Of course, the problem is that I have no idea what I want. If I'd put in images five years ago, they'd probably all be Celtic knotwork. Now, I like Celtic knotwork a lot, but what relevance does it actually have to my work or my life or my image? (Okay, it's got a little bit to do with my self-image; me as King Arthur, with a big old sword in my hands with Celtic knotwork on the hilt, but aside from that....) But I don't want to go all South Asian either. I mean, I like henna designs, don't get me wrong. I think they're kind of sexy. But they're only sorta me. And I definitely don't want all my pages to have naked people all over them. Again, that's only me some of the time. :-)

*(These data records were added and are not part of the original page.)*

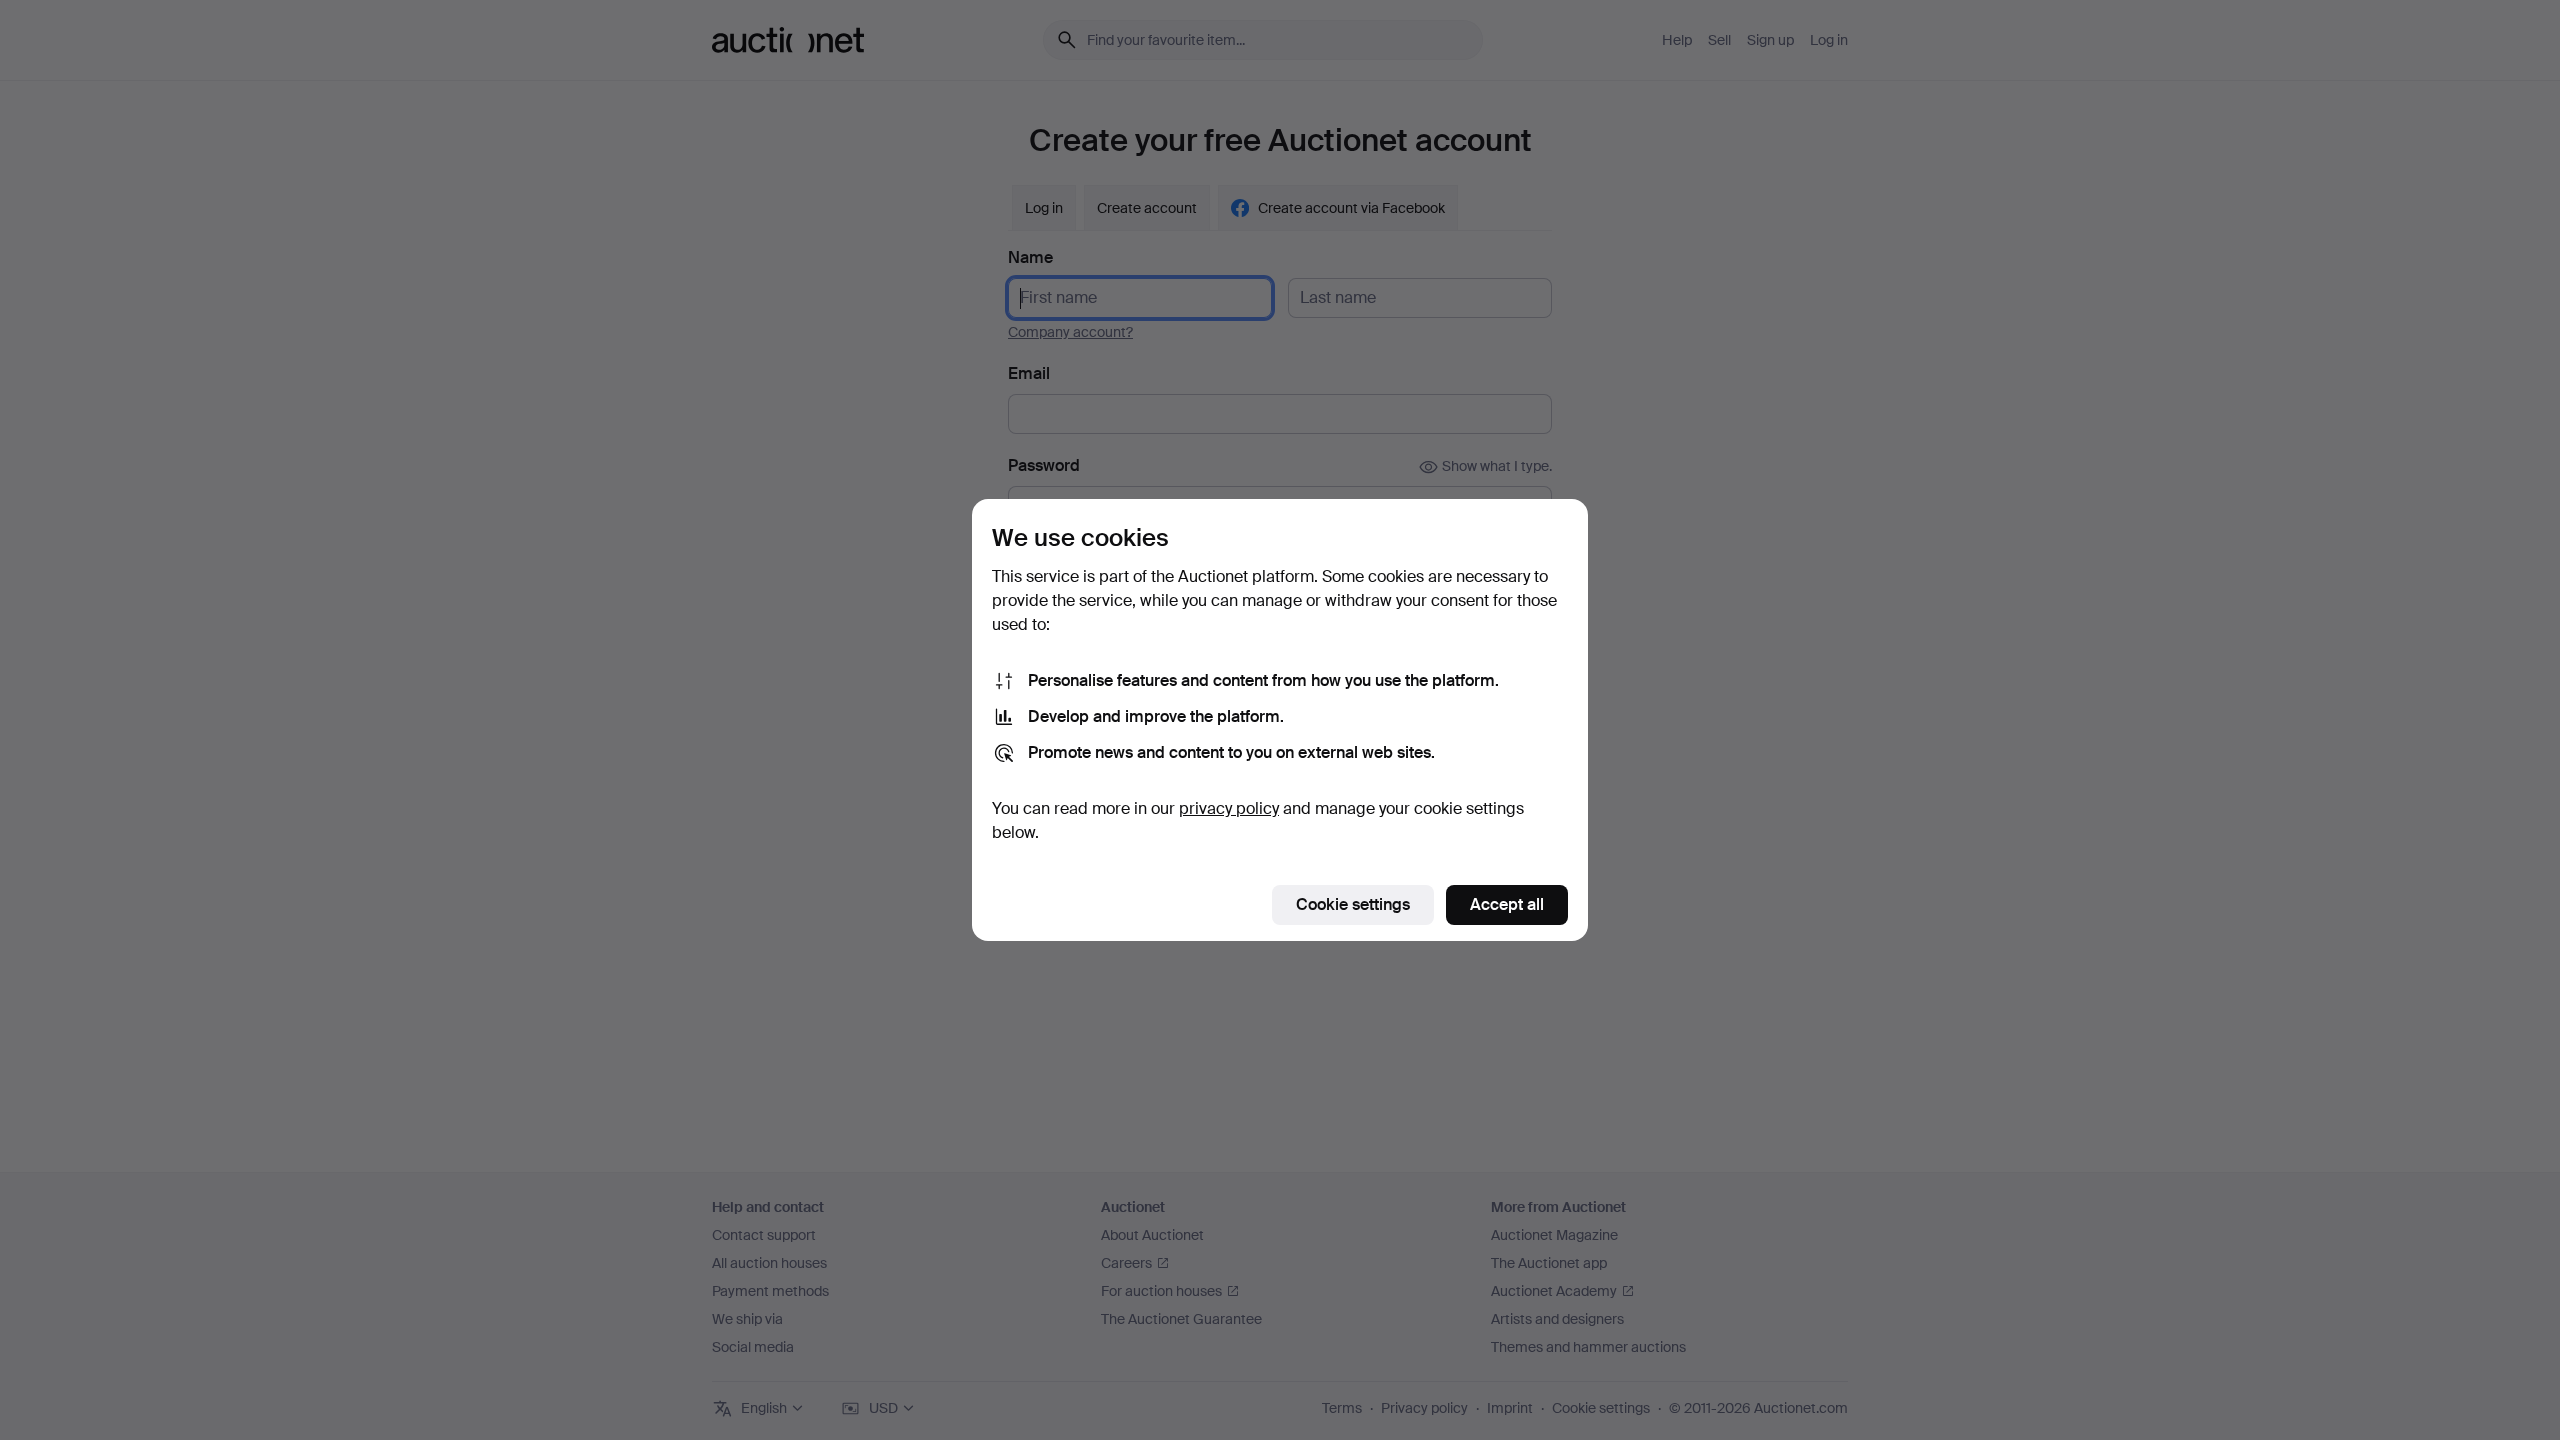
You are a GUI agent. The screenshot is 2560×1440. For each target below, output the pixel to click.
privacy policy (1229, 808)
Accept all (1507, 904)
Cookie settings (1353, 904)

Celtic knotwork. Henna patterns. Naked people. Dragons. Rocket ships. The vastness of empty space. Forests. (Hmm...forests sound kinda good, actually. Teal forests. That load quickly. Pen and ink trees?)

What I really need is a really good artist to sit next to me and do a whole bunch of sketches, at my command, until I find one I love, and then do it up properly. For free. Plus a link to hir pages, of course.

Any volunteers? :-)

In the absence of volunteers, I guess I'll go fiddle with my HTML.